HIGH dns rebindingaxummutual tls

Dns Rebinding in Axum with Mutual Tls

Scan for dns rebinding in axum

Dns Rebinding in Axum with Mutual Tls — how this specific combination creates or exposes the vulnerability

DNS rebinding is a client-side attack where a malicious webpage changes the IP address of a domain after initial resolution to make the victim’s browser connect to an internal or unintended host. In Axum, enabling mutual TLS (mTLS) primarily ensures that both client and server present valid certificates, but it does not protect against DNS rebinding because the TLS handshake completes before HTTP routing occurs. If your Axum service uses mTLS to authorize clients based on certificate fields (e.g., common name or SAN), an attacker can first resolve a domain to a legitimate, trusted IP (e.g., a public load balancer with valid certs), complete the TLS handshake successfully, then rebind the DNS name to an internal service (such as 127.0.0.1 or an internal Kubernetes pod). Because mTLS is already satisfied, Axum treats the request as authenticated and may route it based on path or authorization logic that assumes the client originated from the expected external network boundary.

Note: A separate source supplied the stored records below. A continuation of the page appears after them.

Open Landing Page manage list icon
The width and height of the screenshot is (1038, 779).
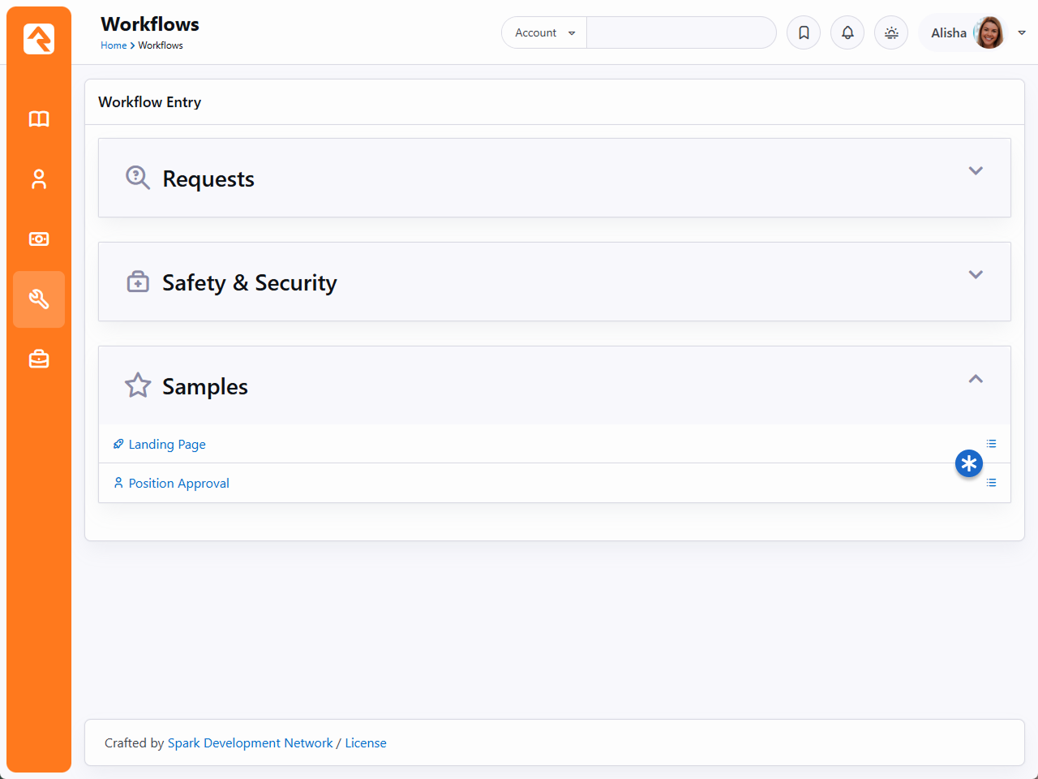pos(991,444)
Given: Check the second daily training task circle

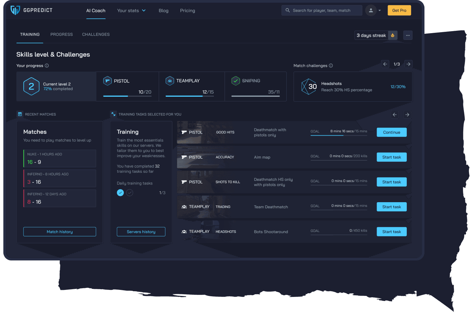Looking at the screenshot, I should [130, 192].
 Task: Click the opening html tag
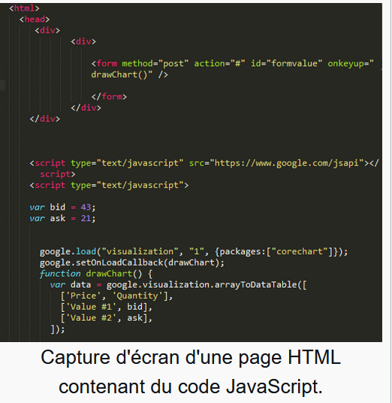pyautogui.click(x=24, y=8)
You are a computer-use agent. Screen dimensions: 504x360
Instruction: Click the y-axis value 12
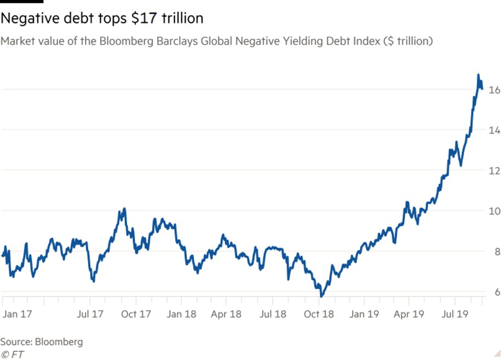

Specifically in Axum, if you use certificate information in your authorization logic (for example, extracting a principal from peer certs via tower::ServiceBuilder extensions or custom middleware), DNS rebinding can trick the service into trusting an internal endpoint. Even with mTLS, the HTTP request path may invoke handlers that expose admin or diagnostic routes, internal APIs, or sensitive data, because the router does not re-validate the resolved IP against the certificate’s identity. A common misconfiguration is to rely solely on client certificate validity without enforcing strict hostname or IP constraints at the application layer. This means an attacker can pivot from an externally trusted domain to internal infrastructure, bypassing network segregation that mTLS alone does not enforce. For this reason, mTLS in Axum should be combined with explicit hostname verification and request validation to mitigate DNS rebinding.

To detect this using middleBrick, you can run a scan against your Axum endpoint. middleBrick’s unauthenticated black-box checks include input validation, authorization, and SSRF-related tests that can surface indicators of rebinding risk when combined with mTLS endpoints. Its LLM/AI security checks are not relevant here; the focus is on how routing and certificate-based auth interact with DNS behavior. The scanner does not fix the issue but provides prioritized findings with remediation guidance, helping you understand whether your route handling and certificate checks are sufficient to prevent internal access via rebinding.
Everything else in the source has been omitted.